In the passage on John's and Jesus' baptism, which city did Jesus command His disciples not to leave before the Holy Spirit came?

[start of PROVIDED TEXT]

When John began to preach in the wilderness, crowds flocked to see Him. He baptized those who confessed their sins but rebuked the pious religious leaders for their self-reliance (Matthew 3:7-10). After 400 years without a prophet, people rushed to John, wondering if he might be the Christ, the one for whom they as a people had been waiting for centuries. John pointed them to One more powerful than himself who was to come — Jesus. While John baptized with water as a sign of repentance, Jesus would baptize with the Holy Spirit and fire (Matthew 3:11).
The power Jesus demonstrated in His baptism differed from John’s to an infinite degree. To observers, their physical actions looked similar.
While both used water, Jesus’ baptism pointed to an imminent change, the time when God would take up residence in the lives of believers through the person of the Holy Spirit.
Each of the Gospel writers reference this distinctive element of Jesus’ work (Matthew 3:11, Mark 1:8, John 1:33), foreshadowing the nature of the Trinity: one God in three persons — Father, Son, and Holy Spirit.
During Jesus’ earthly ministry, His disciples experienced power for immediate tasks in Jesus’ name (Luke 10:17-20). While the disciples relished these experiences, Jesus knew they would soon experience a substantively different reality — something that could only happen when He returned to His Father (John 16:7). Before He ascended into Heaven after His resurrection, Jesus commanded His disciples not to leave Jerusalem but to wait for the gift His Father had promised, the Holy Spirit (Acts 1:4-5). Once the Holy Spirit came in fullness, the Holy Spirit’s filling became the confirmation that God had accepted people by grace through faith in Jesus. This grace extended even to Gentiles who had not kept the Law of Moses (Acts 11:15-17).

[end of PROVIDED TEXT]
[start of DATASET EXCERPT]

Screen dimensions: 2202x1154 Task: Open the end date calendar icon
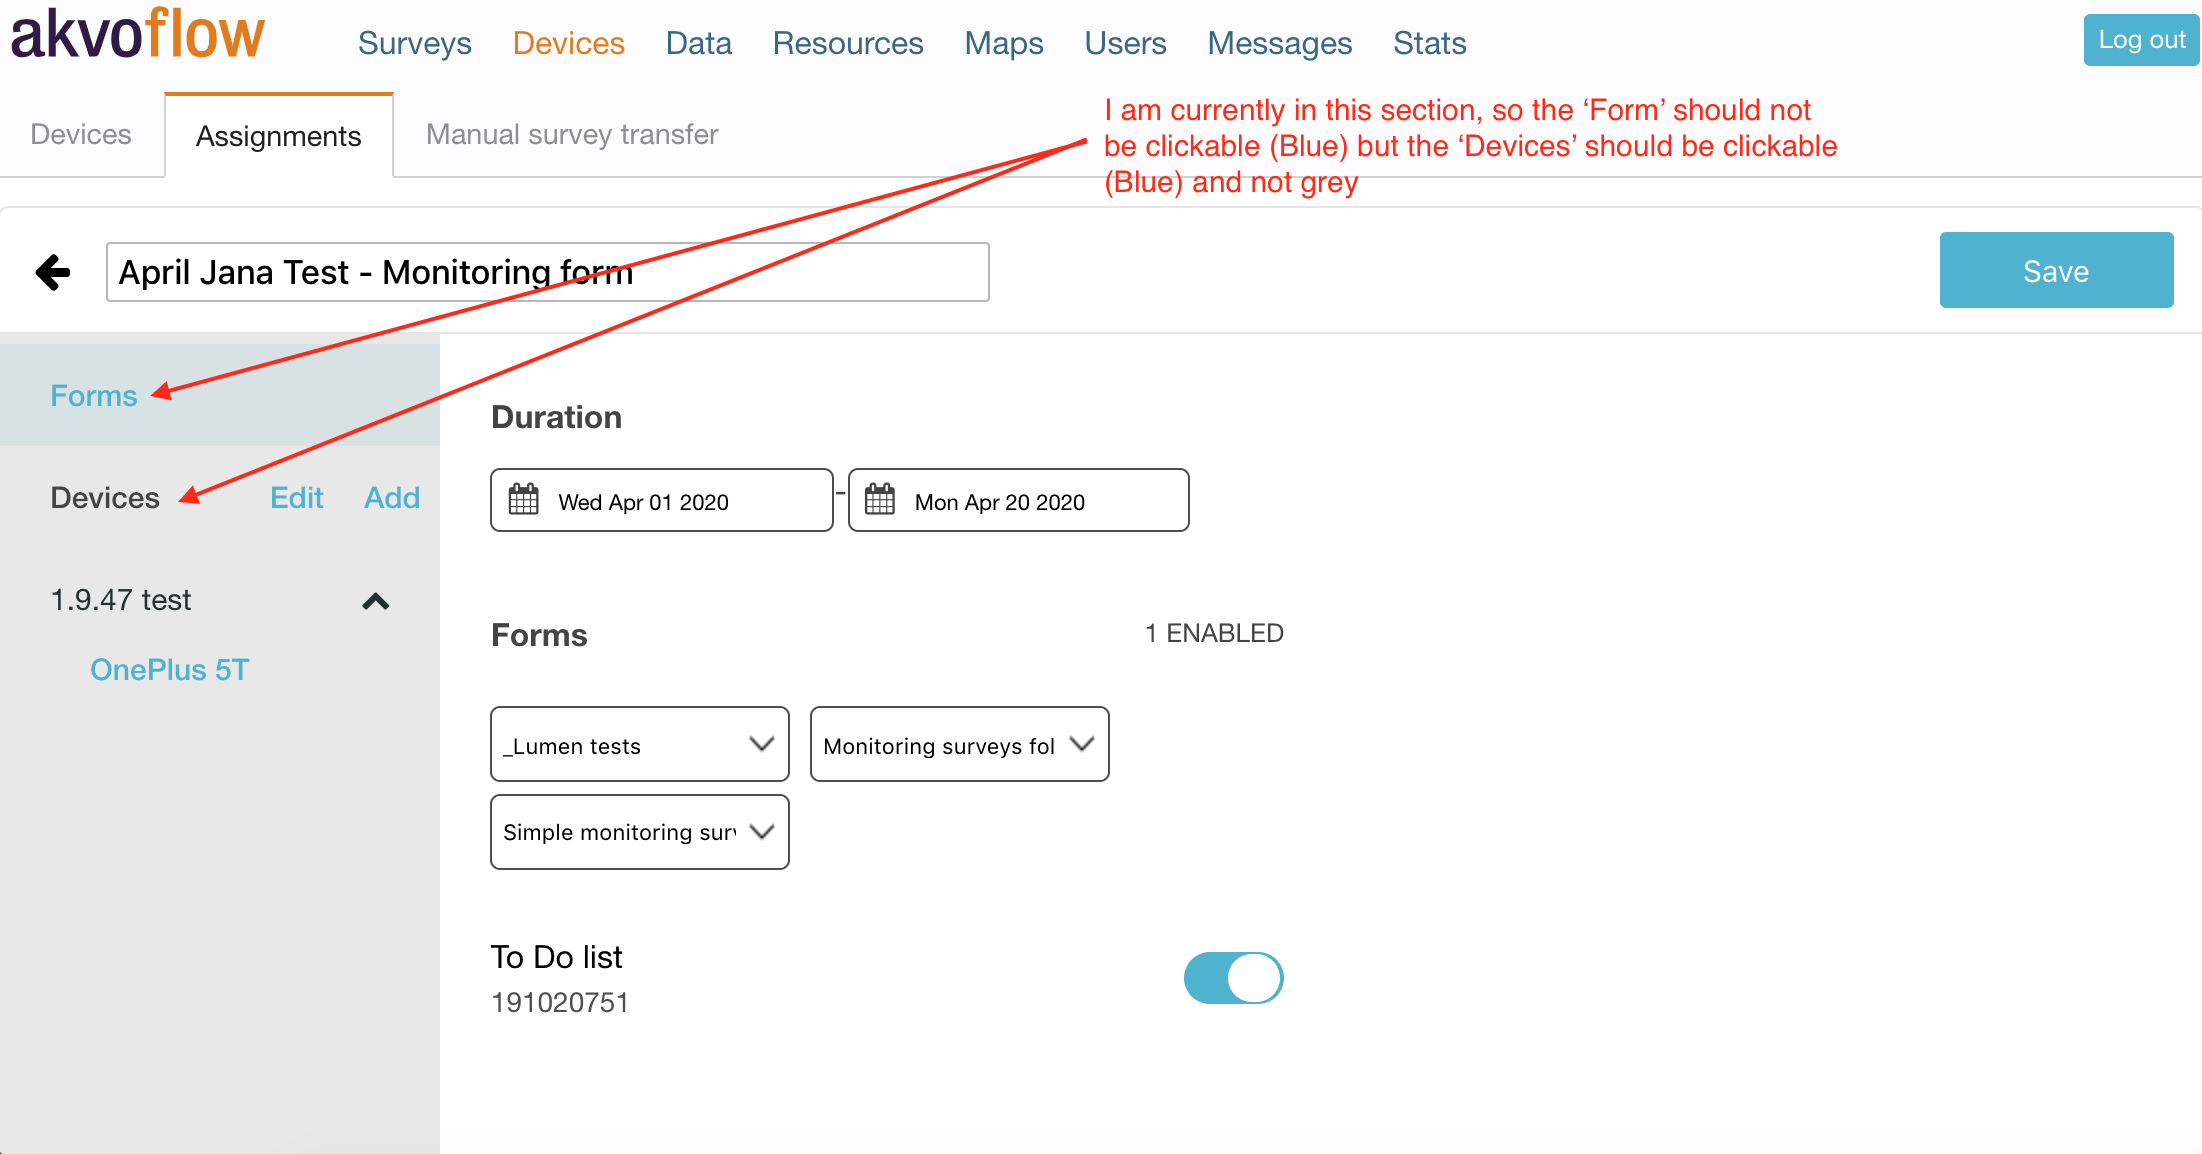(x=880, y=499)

[end of DATASET EXCERPT]

> [PROBLEM SOLUTION]:
Jerusalem.